A year later, Superstorm Sandy’s link to climate change seems stronger
A year ago today, Superstorm Sandy hit the states of New York and New Jersey, as well as other parts of the Eastern Seaboard, killing more than 100 people and causing billions of dollars in damage.
The argument that the big storm was spawned by climate change appears to be getting stronger, as Joe Romm notes HERE:
In particular, a recent study by NOAA researchers found, “climate-change related increases in sea level have nearly doubled today’s annual probability of a Sandy-level flood recurrence as compared to 1950.” On our current CO2 emissions path, the Jersey shore from Atlantic City to Cape May could see Sandy-level storm surges yearly by mid-century!
Dr. Jennifer Francis of Rutgers University’s Institute of Marine and Coastal Sciences is one of the world’s leading experts on the connection between climate change and extreme weather…She has also written about the many ways global warming made Sandy so unusually destructive.
I asked Dr. Francis for her latest thoughts on the link between human-caused climate change and the superstorm. She replied:
I think the case has strengthened. I’ve done a bit more research into the linkage with the very warm Arctic following the record 2012 ice loss, and it appears that the heat released from the Arctic Ocean in the fall created a substantial positive anomaly in the upper-level atmospheric heights in the North Atlantic. This likely contributed to the strong ridge and blocking high that existed when Sandy came along, and that ultimately not only steered Sandy westward but also set up the strong pressure gradient between Sandy and the blocking high that caused the enormous expanse of tropical-storm-force winds from Delaware to Nova Scotia.
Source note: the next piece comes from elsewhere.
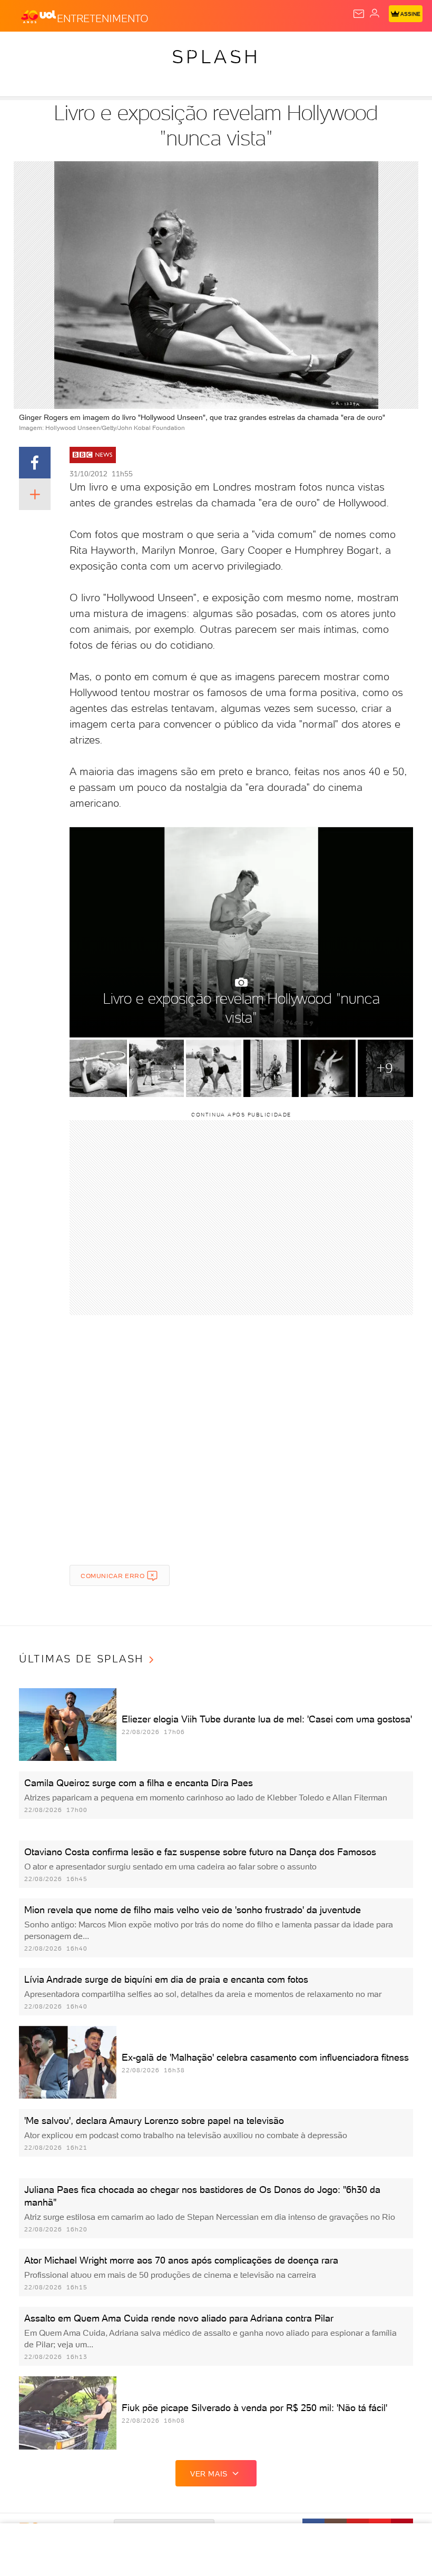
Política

In addition to the Arctic connection, the abnormally high sea-surface temperatures all along the eastern seaboard at the time, which must have some component associated with globally warming oceans, likely helped Sandy maintain tropical characteristics longer and allowed the storm to travel farther northward than would be expected in late October. Warmer ocean waters would also increase evaporation rates, adding to the moisture and latent heat available to the storm.